Nothing must be arbitrary or left to chance. Care and accuracy in the design process show respect towards the consumer. It seems thoroughness doesn’t extend to testing the operating system on older, “supported” devices. It’s very hard to overlook the fact that Apple routinely bricks its own products with iOS upgrades that provide a crappy User Experience. Just run a quick Google search to see what I mean! How any company can sell a 16GB phone with an operating system that demanded up to 5.7GB of free space to install an update is beyond me.

However, when you produce a product people love, anyone who questions this is open to be mocked or labeled an idiot. Let’s be honest, most people don’t speak in Gigabytes. It’s a marketing thing used to give a Goldilocks effect.

Storage limits should be listed in things people understand. Take the Total Space, subtract the size of the Operating System and the average storage taken up by apps. Then provide the number of photos and videos users can be expected to take at the default camera setting. Ok, not a great example, but there has to be a better way to inform users of their options instead of making them choose the middle pig.

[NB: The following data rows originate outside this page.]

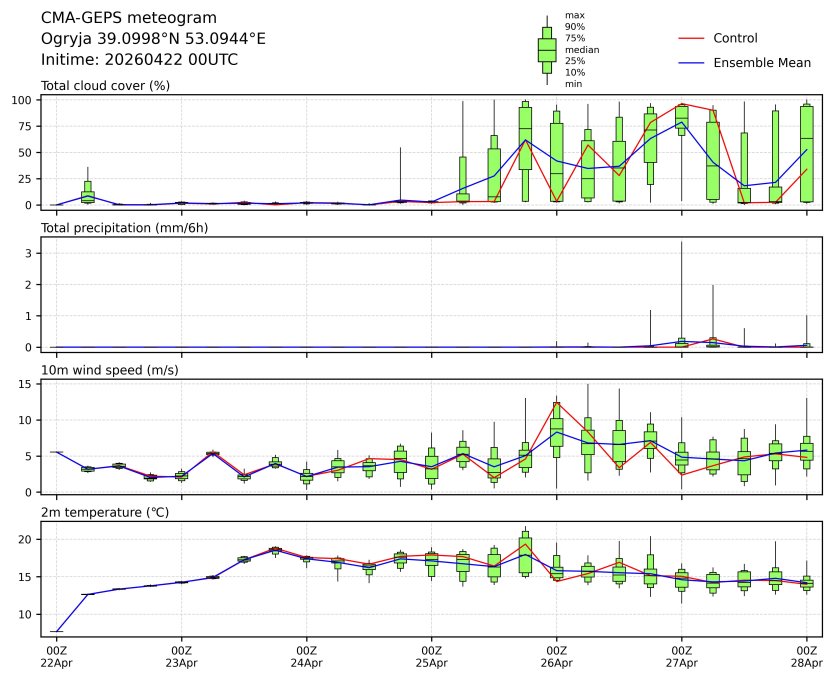
Task: Click the Ogryja coordinates text
Action: (x=153, y=39)
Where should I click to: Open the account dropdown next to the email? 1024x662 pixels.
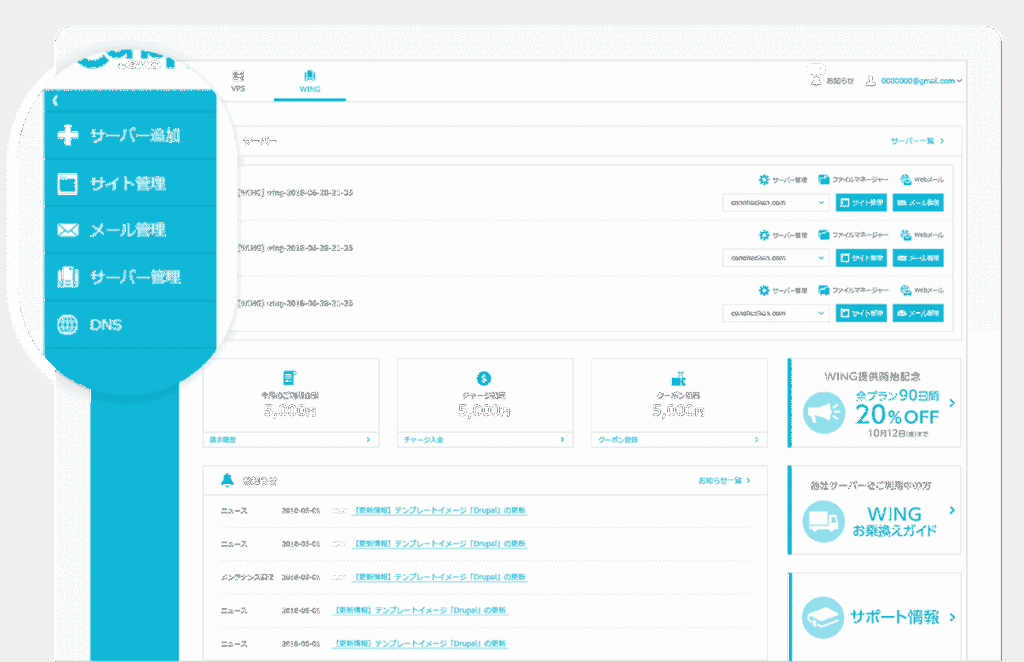(960, 81)
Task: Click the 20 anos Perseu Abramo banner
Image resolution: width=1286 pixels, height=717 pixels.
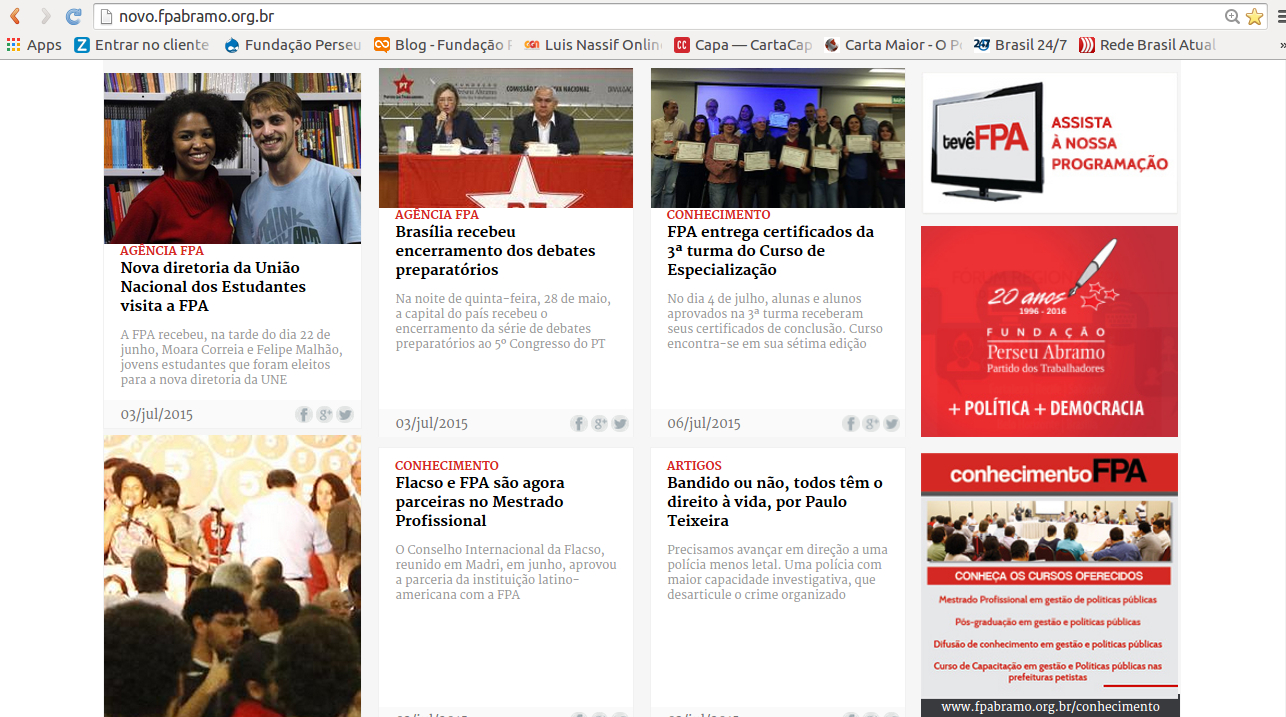Action: point(1049,331)
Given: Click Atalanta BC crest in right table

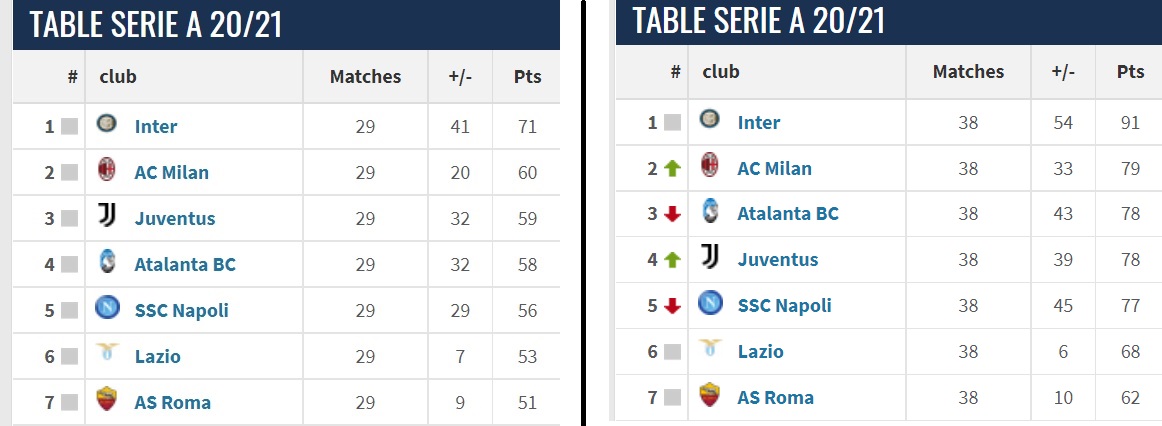Looking at the screenshot, I should pyautogui.click(x=709, y=213).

9. Good Design Is Environmentally Friendly

Design makes an important contribution to the preservation of the environment. It conserves resources and minimises physical and visual pollution throughout the lifecycle of the product. The drive to release an iPhone every year essentially nullifies the appeal of last year’s model.

Nobody wants an iPhone 5. Environmental concerns were relatively low on the Apple list. They are listed at the very bottom of the spec list, after all of the cool sexy stuff as a post–script. In their defence they have addressed their wicked ways over the last number of years.

10. Good Design Is as Little Design as Possible

Less but better, because it concentrates on the essential aspects, and the products are not burdened with non-essentials. Back to purity, back to simplicity. When it comes as little design as possible, Apple are pushing less than required. There’s more on this in this excellent long form read by Don Norman and Bruce Tognazzini which also draws comparisons to Dieter Rams’ 10 Design Principles.